=== Record extracts ===
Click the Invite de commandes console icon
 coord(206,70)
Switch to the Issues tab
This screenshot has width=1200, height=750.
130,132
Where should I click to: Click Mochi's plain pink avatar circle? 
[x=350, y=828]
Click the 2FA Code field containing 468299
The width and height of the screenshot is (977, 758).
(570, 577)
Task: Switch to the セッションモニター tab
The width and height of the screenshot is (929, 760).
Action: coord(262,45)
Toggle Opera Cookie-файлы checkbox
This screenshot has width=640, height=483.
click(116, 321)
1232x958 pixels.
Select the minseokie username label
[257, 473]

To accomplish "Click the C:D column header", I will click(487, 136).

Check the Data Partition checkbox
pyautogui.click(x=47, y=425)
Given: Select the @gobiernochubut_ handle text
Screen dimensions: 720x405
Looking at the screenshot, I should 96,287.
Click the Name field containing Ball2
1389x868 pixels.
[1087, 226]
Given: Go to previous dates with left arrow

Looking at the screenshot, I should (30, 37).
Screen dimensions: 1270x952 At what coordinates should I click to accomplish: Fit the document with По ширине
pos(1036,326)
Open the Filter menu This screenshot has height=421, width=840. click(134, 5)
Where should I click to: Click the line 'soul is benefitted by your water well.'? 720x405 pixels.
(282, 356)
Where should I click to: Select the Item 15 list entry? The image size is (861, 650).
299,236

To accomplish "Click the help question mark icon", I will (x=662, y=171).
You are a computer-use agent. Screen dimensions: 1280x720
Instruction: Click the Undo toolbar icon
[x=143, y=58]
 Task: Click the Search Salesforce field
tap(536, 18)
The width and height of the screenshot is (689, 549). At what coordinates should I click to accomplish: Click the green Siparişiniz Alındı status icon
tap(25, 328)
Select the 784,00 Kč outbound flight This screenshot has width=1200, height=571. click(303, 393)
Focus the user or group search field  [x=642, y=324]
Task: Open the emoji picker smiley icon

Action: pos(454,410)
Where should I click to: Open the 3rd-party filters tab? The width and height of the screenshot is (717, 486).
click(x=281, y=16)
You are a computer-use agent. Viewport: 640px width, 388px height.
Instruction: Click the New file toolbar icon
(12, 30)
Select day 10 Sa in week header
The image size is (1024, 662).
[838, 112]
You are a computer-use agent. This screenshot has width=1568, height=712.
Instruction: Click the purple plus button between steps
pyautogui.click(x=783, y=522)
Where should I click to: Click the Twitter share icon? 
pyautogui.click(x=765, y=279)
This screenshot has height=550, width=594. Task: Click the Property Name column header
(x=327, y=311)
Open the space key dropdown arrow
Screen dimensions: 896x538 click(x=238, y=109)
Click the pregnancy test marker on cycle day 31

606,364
===
## Task objective
The expected output is each line of the records above that includes the word "will".

## Expected output
To accomplish "Click the C:D column header", I will click(487, 136).
To accomplish "Click the help question mark icon", I will (x=662, y=171).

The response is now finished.